Using feelings to sell
As I drove my daughter to school on Monday, her favourite song (still 12 days of Christmas) playing on repeat, big grey clouds in the distance, branches of the trees dark and bare, I couldn’t help but think to myself that 'Blue Monday' was quite apt. Invented to sell holidays, Blue Monday comes with a mathematical formula picking up the gloomy themes of January - bad weather, Christmas in the past, failed resolutions.
Top marks for algebraic effort but zero for scientific credibility (also according to the maths buying a holiday would only serve to increase debt and worsen mood). Despite this the concept is widely used as a marketing tool - with loads of companies emailing with offers of discounts for bookings referring to Blue Monday.
For those already feeling low there may be an upside to putting a label on it. This gives the feeling a sense of impermanence allowing the emotion to be moved through.
For those feeling pretty ok, could the label invoke a low feeling?
Emotions can be contagious. Like Christmas, we all decide to be happy and joyful and for the large part it works - we are all that little bit happier for the day. We spread this happiness in the run up to Christmas with good wishes, smiles and kindness. Just like Christmas manufactures a collective good mood, Blue Monday is an attempt to manufacture a collective low mood.
If the label itself didn't work, it is possible the irritation at the attempt of marketing ads to get us to purchase ourselves out of low mood could also push us into a state of blue.
If the collective moods can influence our feelings in this way, how to do we know other emotions are our own?
Borrowed feelings
Lying awake at night unable to get to sleep with a deep sense of nervousness, thoughts running round chasing one another as you try to work out what is causing it. It may be worth considering, is the feeling yours?
From time to time we all experience emotions that are not actually our own. Events around us, like Christmas, can transfer collective emotional experiences on to us.
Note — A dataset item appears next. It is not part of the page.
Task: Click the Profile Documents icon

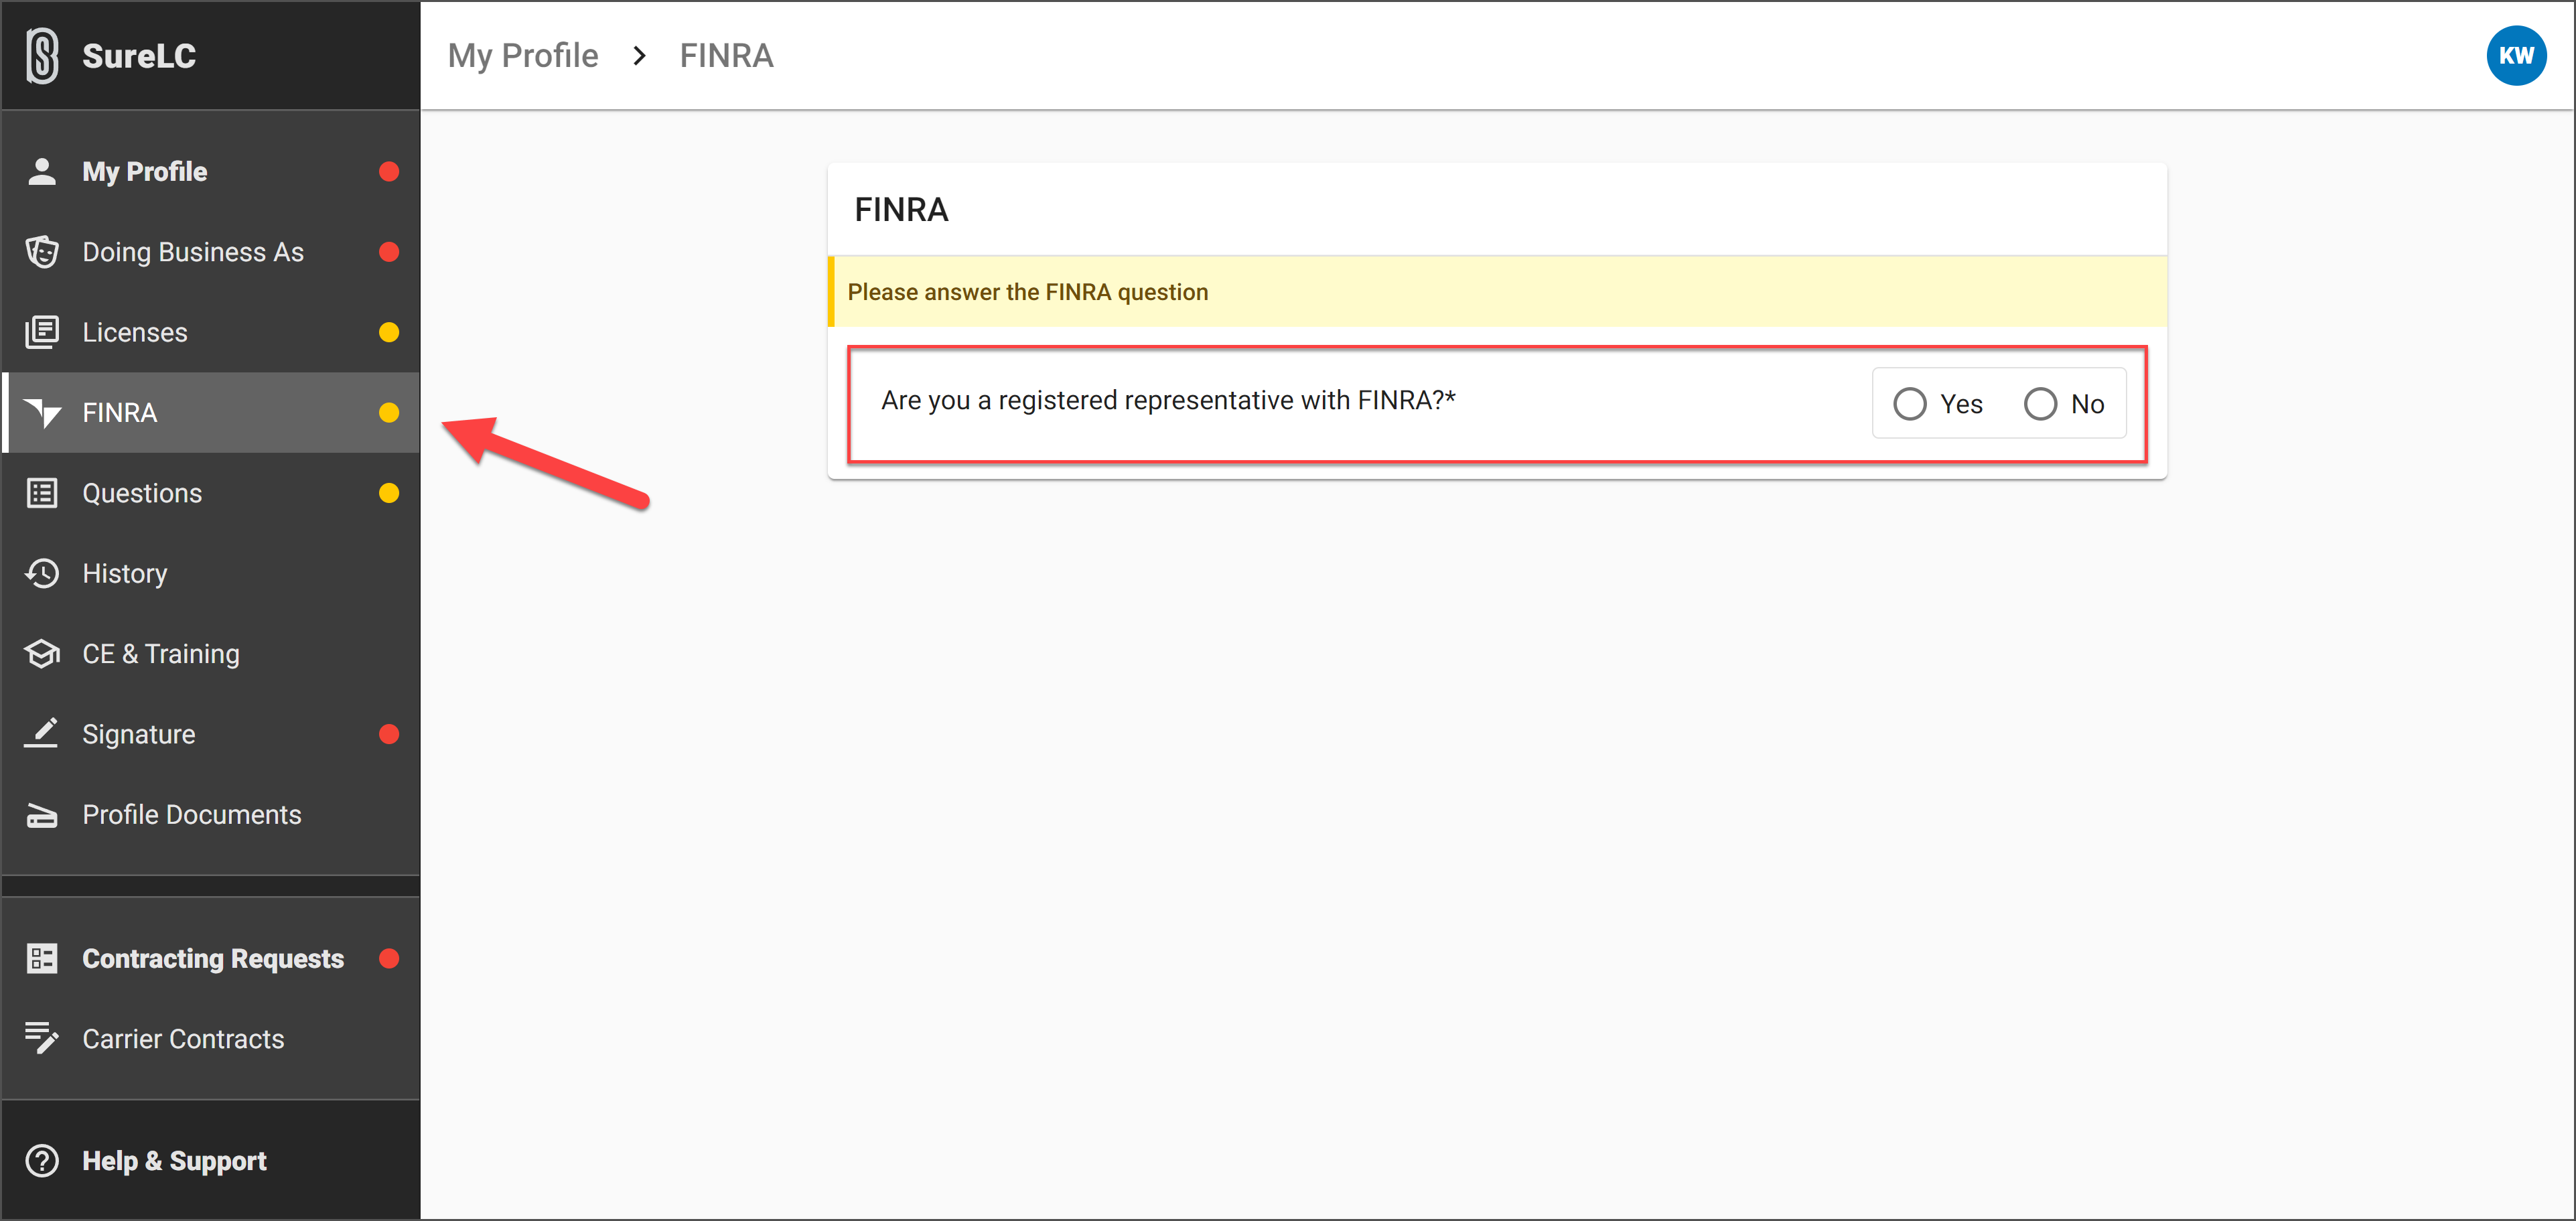Action: [x=42, y=814]
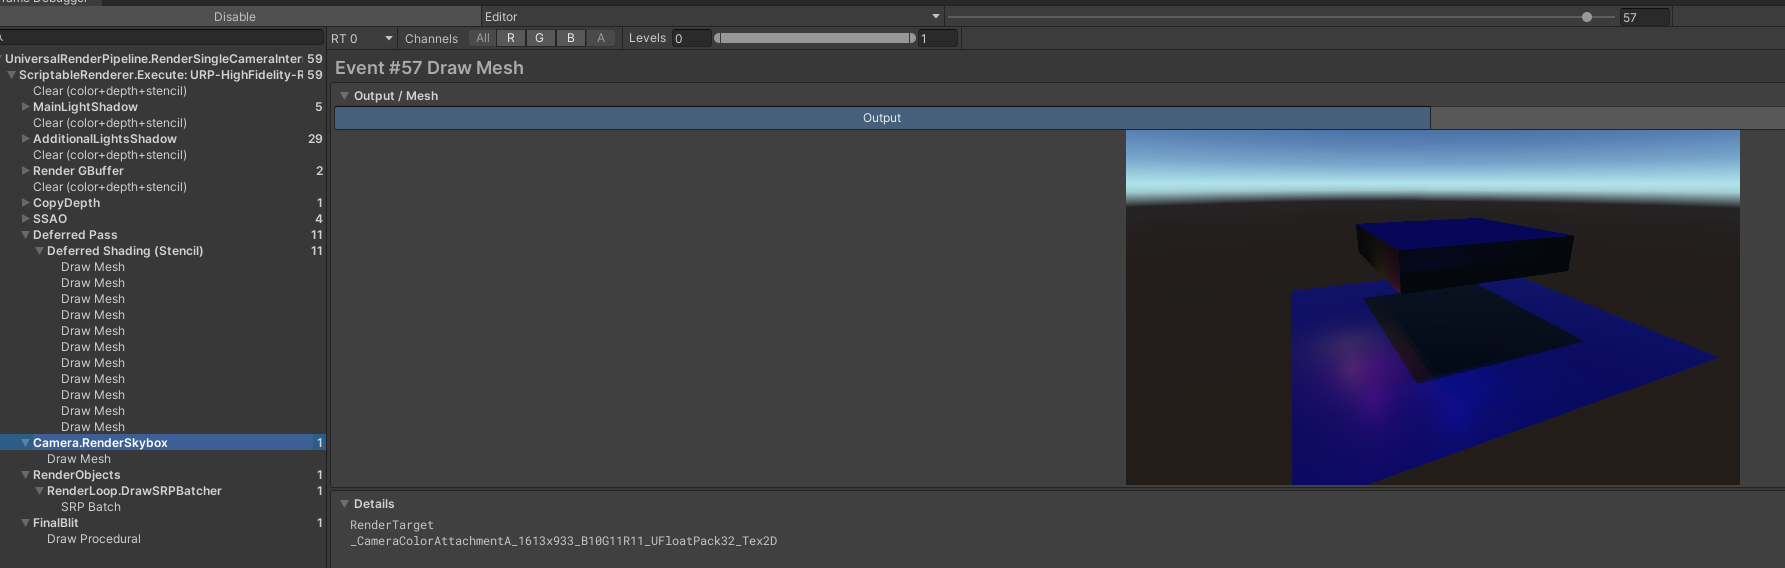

This is known as vicarious emotional experience where what is going on in the world around us and the feelings attached with it influences our own emotions. It is also experienced when we watch films or read books and become attached to the characters, feeling what they feel temporarily.
On an individual level it takes place more subtly in the way we connect and empathise with those around us. For example, a friend has been sharing their feelings about an upcoming interview for which they are very nervous about. As we empathise, we reach back and connect with our own emotional experiences, the times when we have felt nerves. Later that evening, we lie awake with a feeling of dread and nerves within us - we may direct it towards an upcoming presentation at work. More than likely we are experience a form of transference of the emotion that our friend was feeling. In her book, Atlas of the Heart, Brené Brown describes this type of empathy as affective empathy in which we take on the feeling of another person as we empathise. A more healthy empathy is cognitive empathy in which we reach back to our emotional experiences to understand them without bringing them into our feelings at the present moment.
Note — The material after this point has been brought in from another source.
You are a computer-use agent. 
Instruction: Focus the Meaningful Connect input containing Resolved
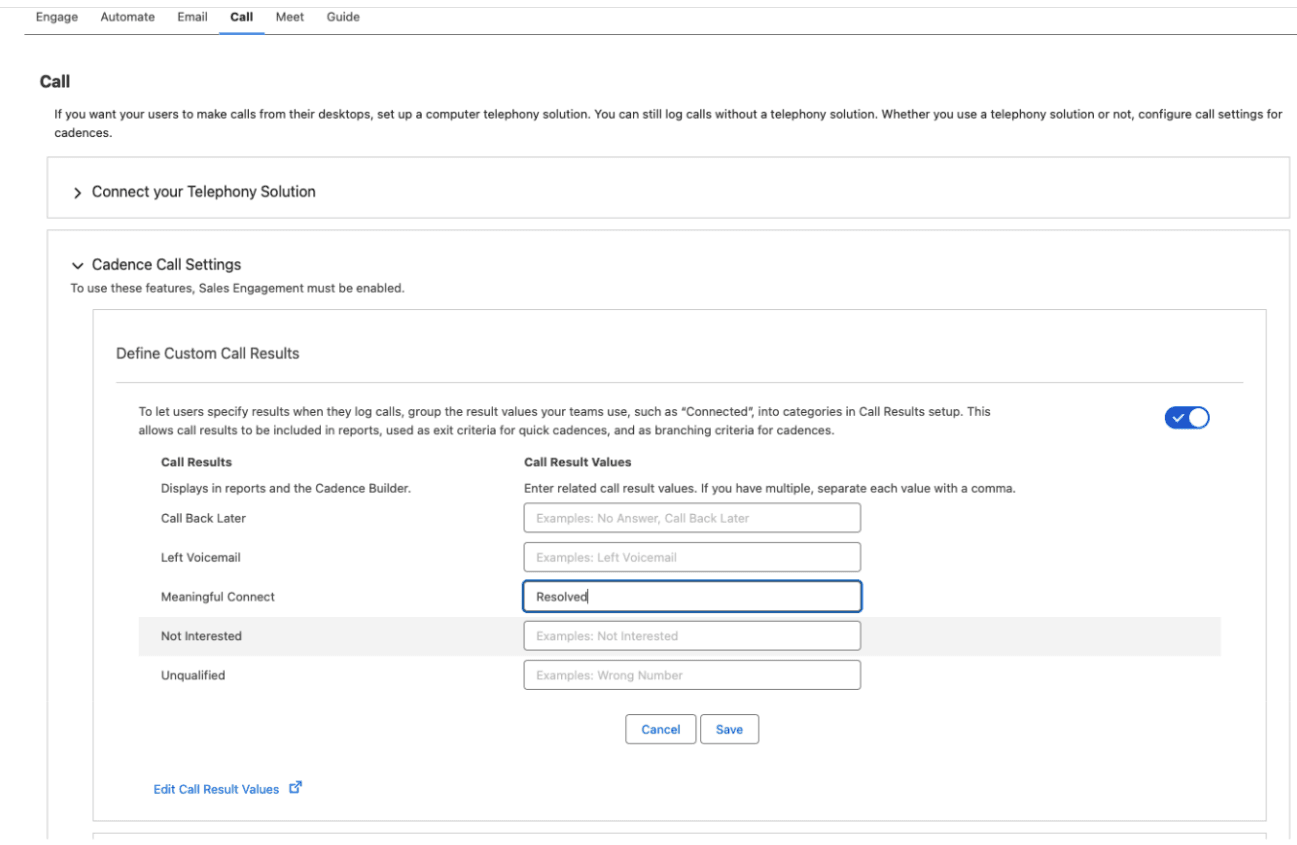pyautogui.click(x=691, y=597)
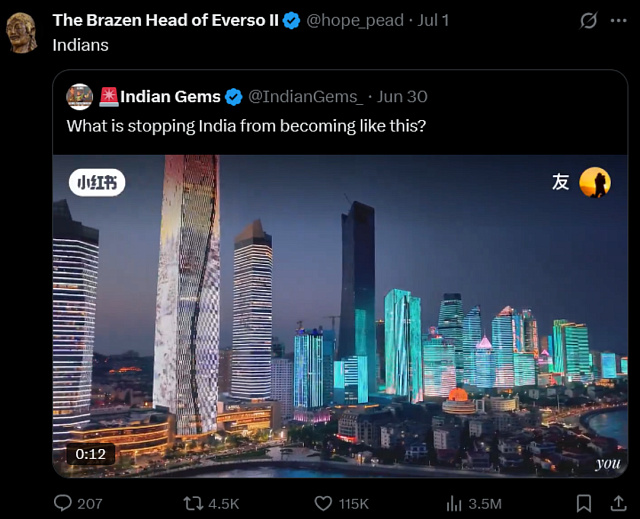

Understanding our emotions helps us to process them - taking from them the information we need and enabling them to flow on through.
Some tips for connecting with emotions:
Reflect - make reflecting on your emotions a habit. Slot it into a space like driving, house-work or even brushing your teeth. Linking it to an activity you regularly do makes it efficient and helps to make it an automatic habit.
Write - keep a journal of your feelings - this could be daily or weekly. Pick a regular time of the day or week - a sense of routine with it will help make it happen.
Talk - with a friend, a mentor or a coach. Sharing how you feel enables you to explore it from a different perspective.
Emotions in the workplace
We have been taught to separate out work and home life when it comes to emotions. We feel emotions at home and we manage them at work. Emotional Intelligence is a term often used to describe how we manage and control our emotions in the workplace with those showing emotions being labelled sensitive or emotional. More recently it feels there is a change in direction being paved with a greater appreciation of the place of emotions at work - out with the old and in with the new. This will enable -
Better decisions - emotions give us information to integrate with our thoughts leading to better informed decisions
Greater connection with others - sharing our emotions shows vulnerability which deepens connections with others and enables them to open up and share their feelings too (this feeds into the points above with even more information for even better informed decisions)
Authenticity - bringing our whole self to work
Coaching with emotions enables us to explore how we achieve our goals whilst improving connection with emotions.
Read...
This Harvard Business Review article, Emotional Agility (hbr.org), talks about the value of emotions in the workplace and how to put them to good use.
Label them, this means becoming emotionally literate. Knowing what you are feeling and putting a name to it to better understand it.
Accept them - opening up to the emotion, accepting it and taking what you need from it. It is trying to tell you something.
Act in line with your values - with the information you have gained from your emotions, add this to your thoughts and process in line with your values
Watch...
Another Disney one, Inside Out, the characters are emotions that live inside a little girl's head.